DATA FOR ANALYSIS:
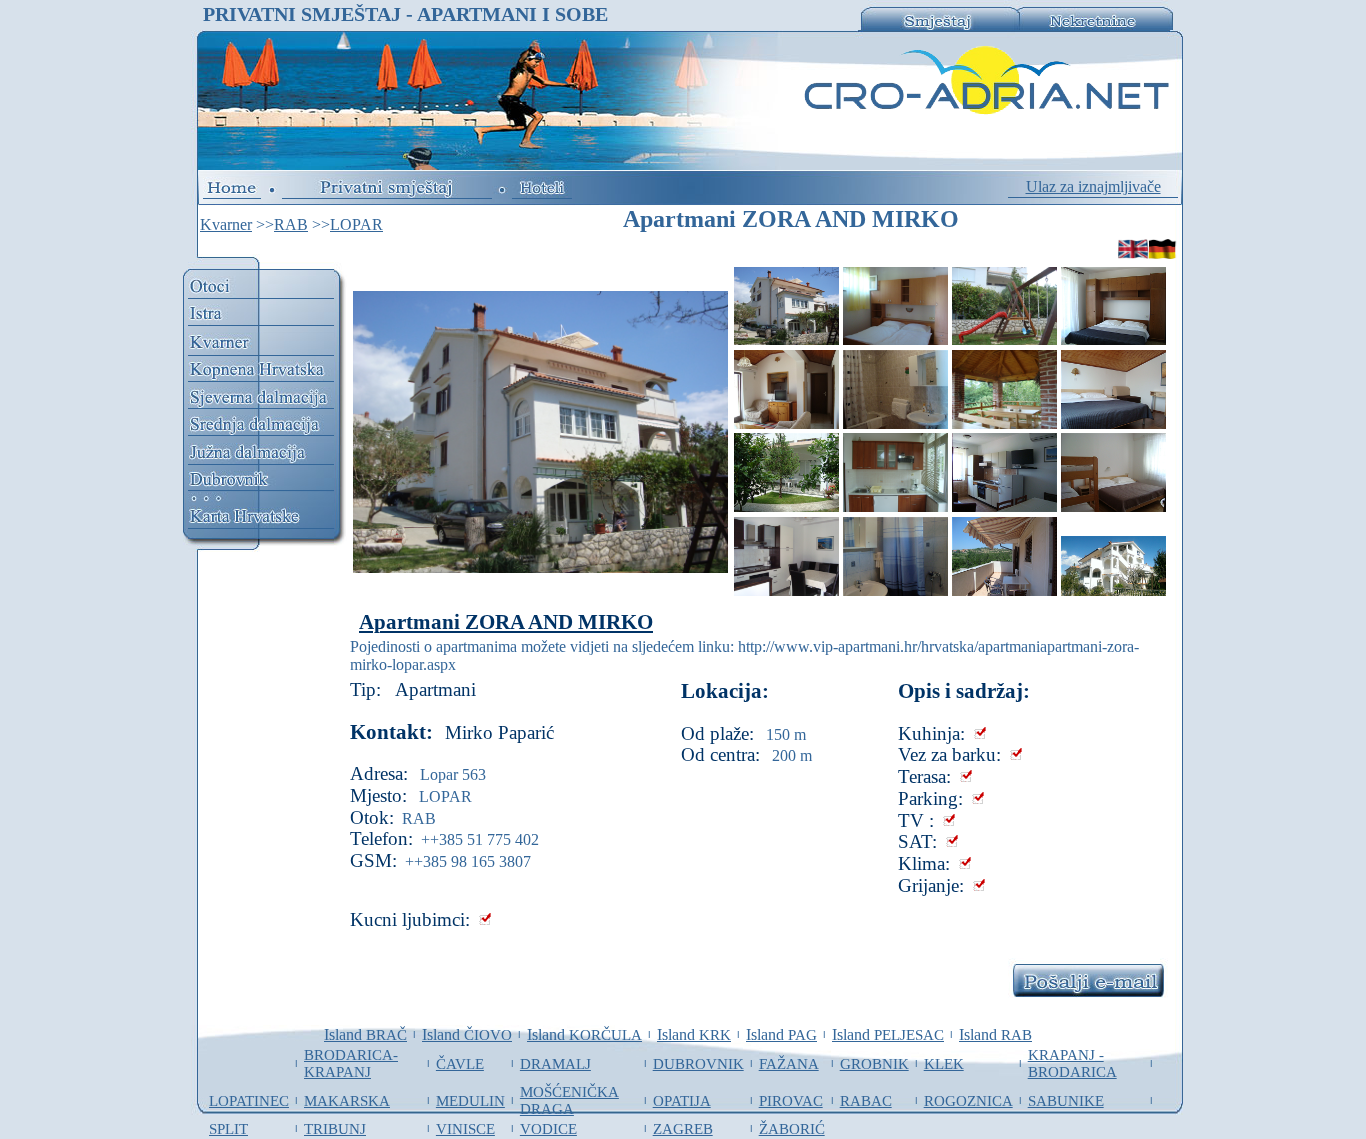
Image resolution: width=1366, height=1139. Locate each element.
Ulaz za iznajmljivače (1093, 186)
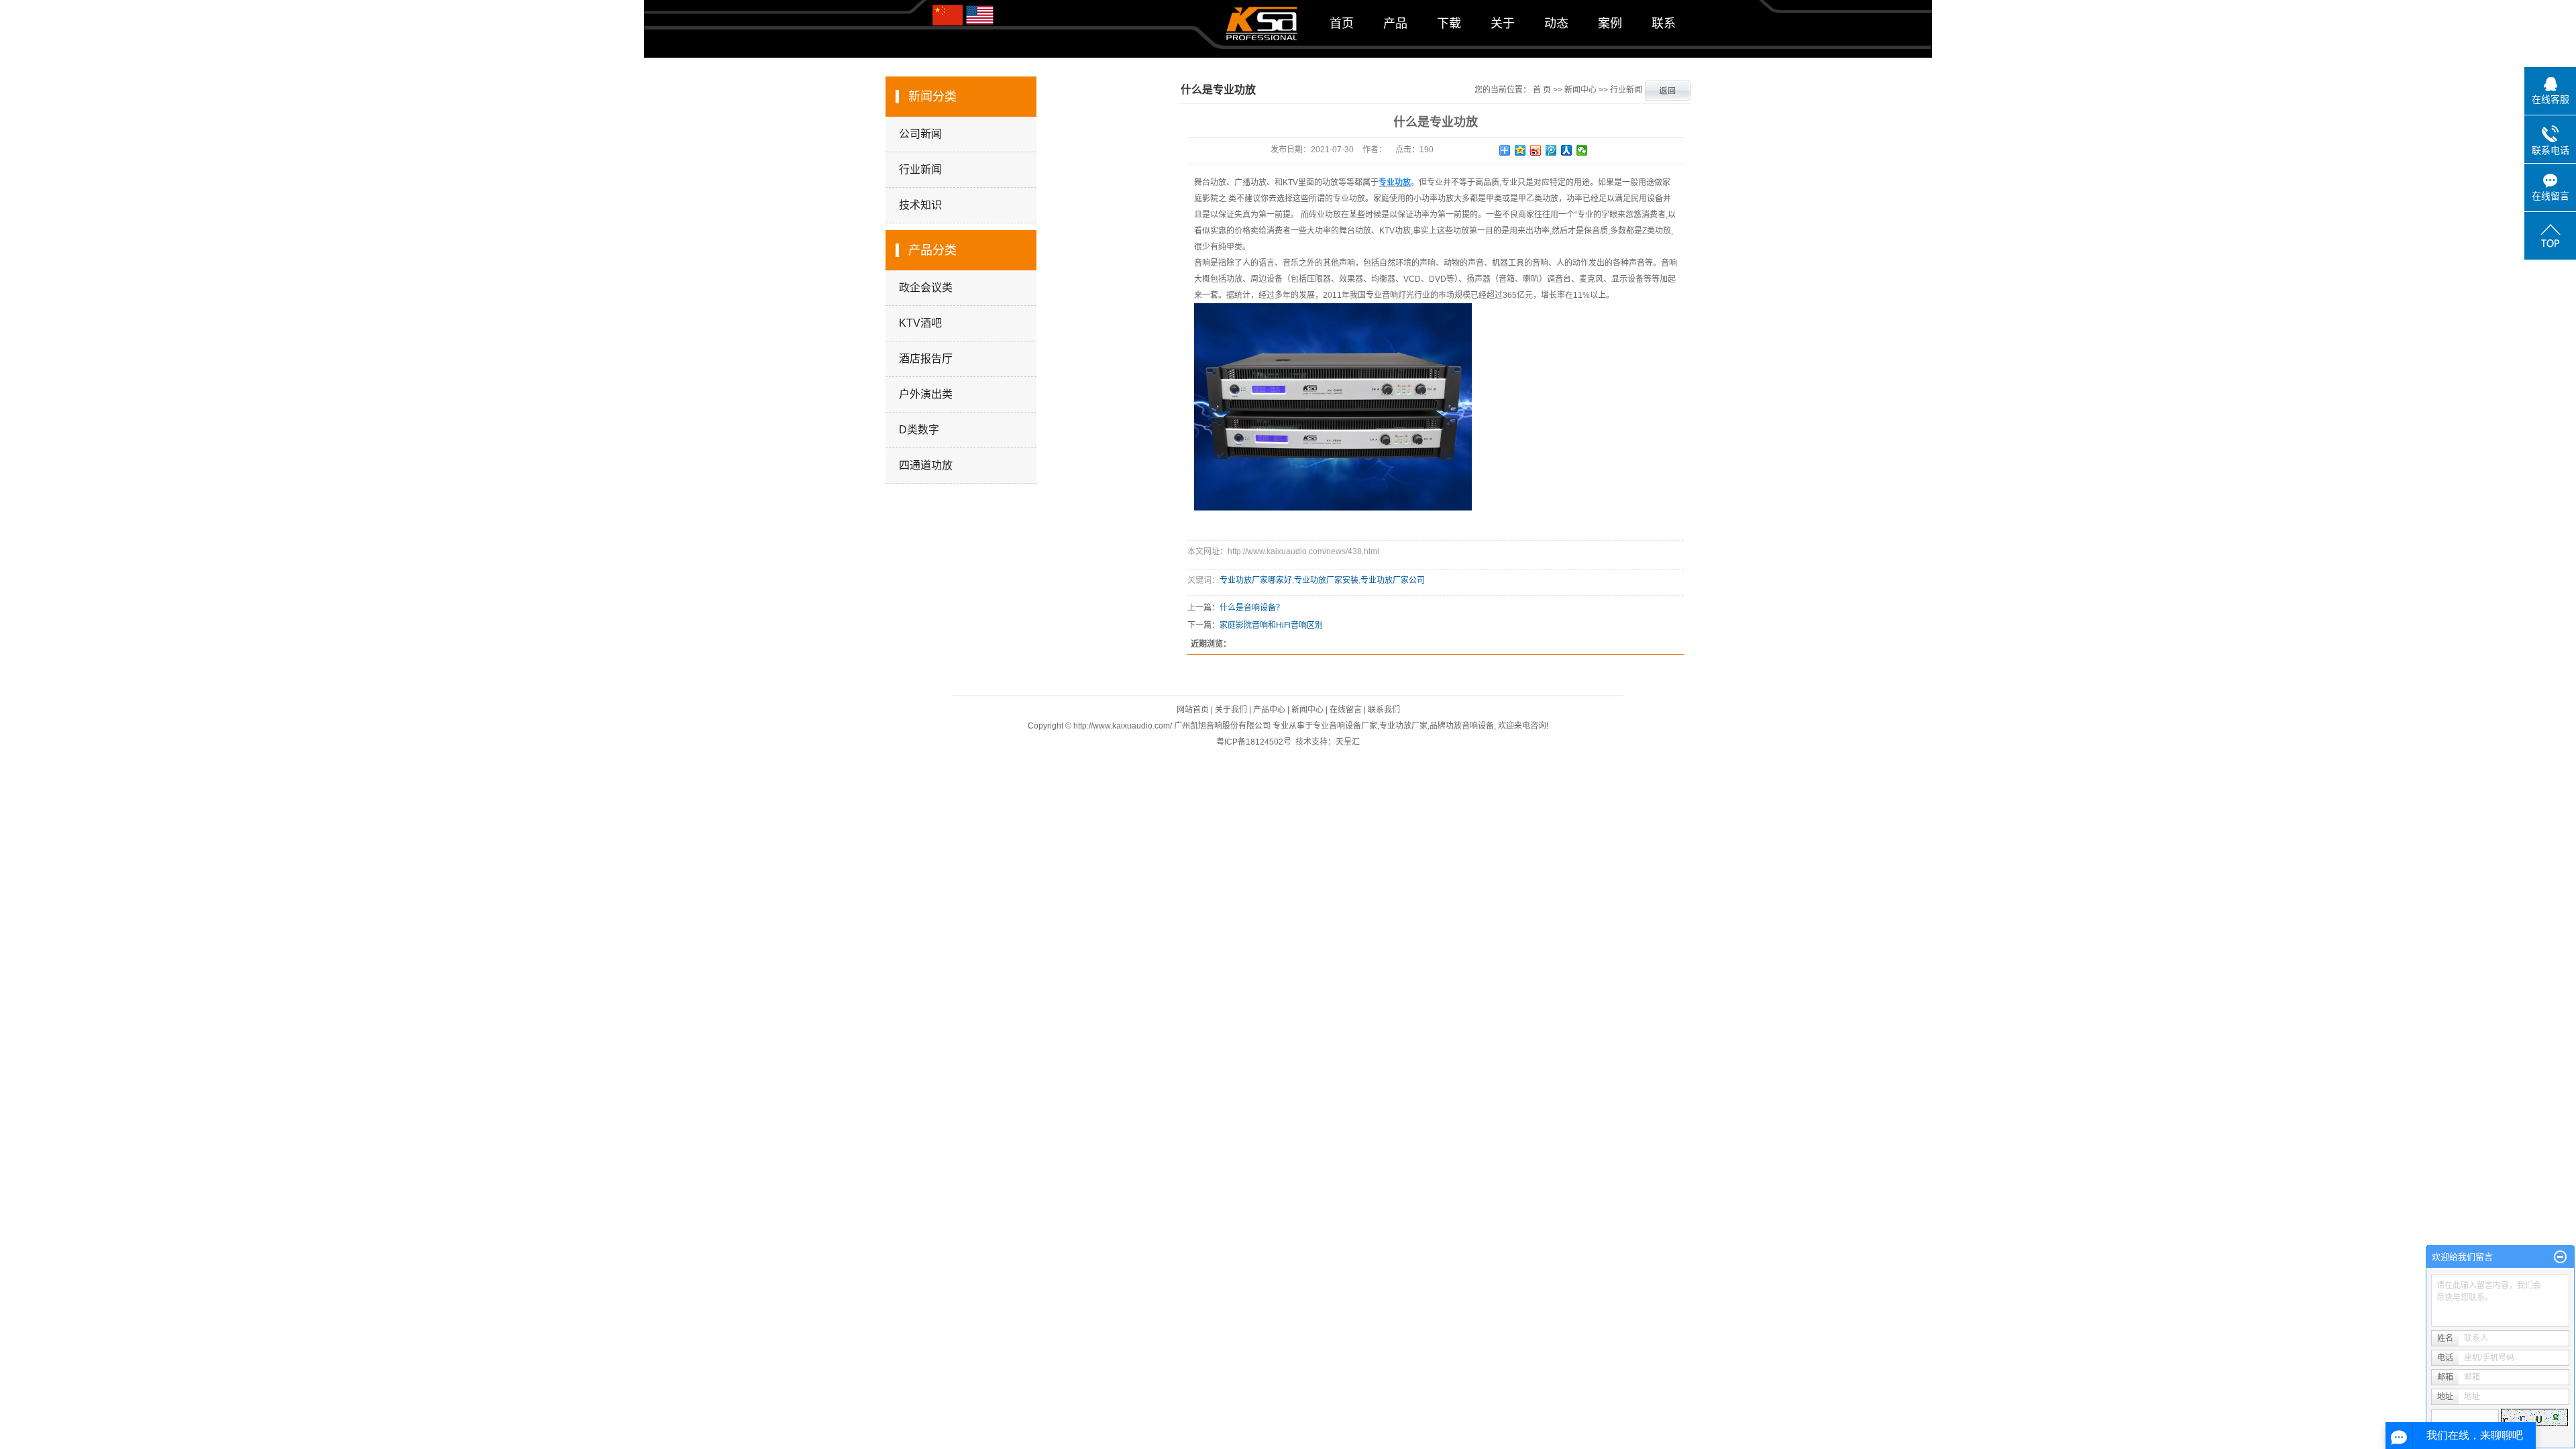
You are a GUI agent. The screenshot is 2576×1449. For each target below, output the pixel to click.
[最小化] (2560, 1257)
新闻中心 (1580, 90)
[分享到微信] (1582, 150)
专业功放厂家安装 (1326, 580)
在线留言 (1346, 709)
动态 (1556, 23)
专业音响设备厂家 (1345, 726)
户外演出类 (926, 394)
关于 (1503, 23)
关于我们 (1231, 709)
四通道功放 (926, 465)
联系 (1664, 23)
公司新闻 (920, 134)
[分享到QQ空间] (1520, 150)
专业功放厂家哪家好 (1256, 580)
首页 (1342, 23)
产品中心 (1269, 709)
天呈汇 (1348, 742)
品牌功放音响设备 (1462, 726)
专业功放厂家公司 (1392, 580)
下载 (1449, 23)
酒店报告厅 (926, 358)
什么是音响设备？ (1252, 607)
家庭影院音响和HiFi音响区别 (1271, 625)
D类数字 (919, 429)
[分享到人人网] (1566, 150)
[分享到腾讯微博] (1551, 150)
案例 (1610, 23)
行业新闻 (920, 169)
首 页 (1542, 90)
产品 (1395, 23)
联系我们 (1384, 709)
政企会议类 (926, 287)
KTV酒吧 (920, 323)
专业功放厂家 (1403, 726)
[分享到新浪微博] (1536, 150)
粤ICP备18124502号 (1253, 742)
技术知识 (920, 205)
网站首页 (1193, 709)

EXERCISE INSTRUCTIONS: Print out the whole listing word for word. Leave the pictures out.

TASK SOLUTION:
Image resolution: width=1366, height=1139. Locate each element.
Ulaz za iznajmljivače (1093, 186)
You are a GUI agent. The screenshot is 2576×1449. For each target below, output the pixel to click.
[最小化] (2560, 1257)
新闻中心 (1580, 90)
[分享到微信] (1582, 150)
专业功放厂家安装 (1326, 580)
在线留言 (1346, 709)
动态 (1556, 23)
专业音响设备厂家 (1345, 726)
户外演出类 (926, 394)
关于 (1503, 23)
关于我们 (1231, 709)
四通道功放 (926, 465)
联系 (1664, 23)
公司新闻 (920, 134)
[分享到QQ空间] (1520, 150)
专业功放厂家哪家好 (1256, 580)
首页 (1342, 23)
产品中心 (1269, 709)
天呈汇 (1348, 742)
品牌功放音响设备 (1462, 726)
专业功放厂家公司 (1392, 580)
下载 (1449, 23)
酒店报告厅 (926, 358)
什么是音响设备？ (1252, 607)
家庭影院音响和HiFi音响区别 (1271, 625)
D类数字 (919, 429)
[分享到人人网] (1566, 150)
[分享到腾讯微博] (1551, 150)
案例 (1610, 23)
行业新闻 (920, 169)
首 页 (1542, 90)
产品 (1395, 23)
联系我们 (1384, 709)
政企会议类 (926, 287)
KTV酒吧 (920, 323)
专业功放厂家 (1403, 726)
[分享到新浪微博] (1536, 150)
粤ICP备18124502号 (1253, 742)
技术知识 (920, 205)
网站首页 (1193, 709)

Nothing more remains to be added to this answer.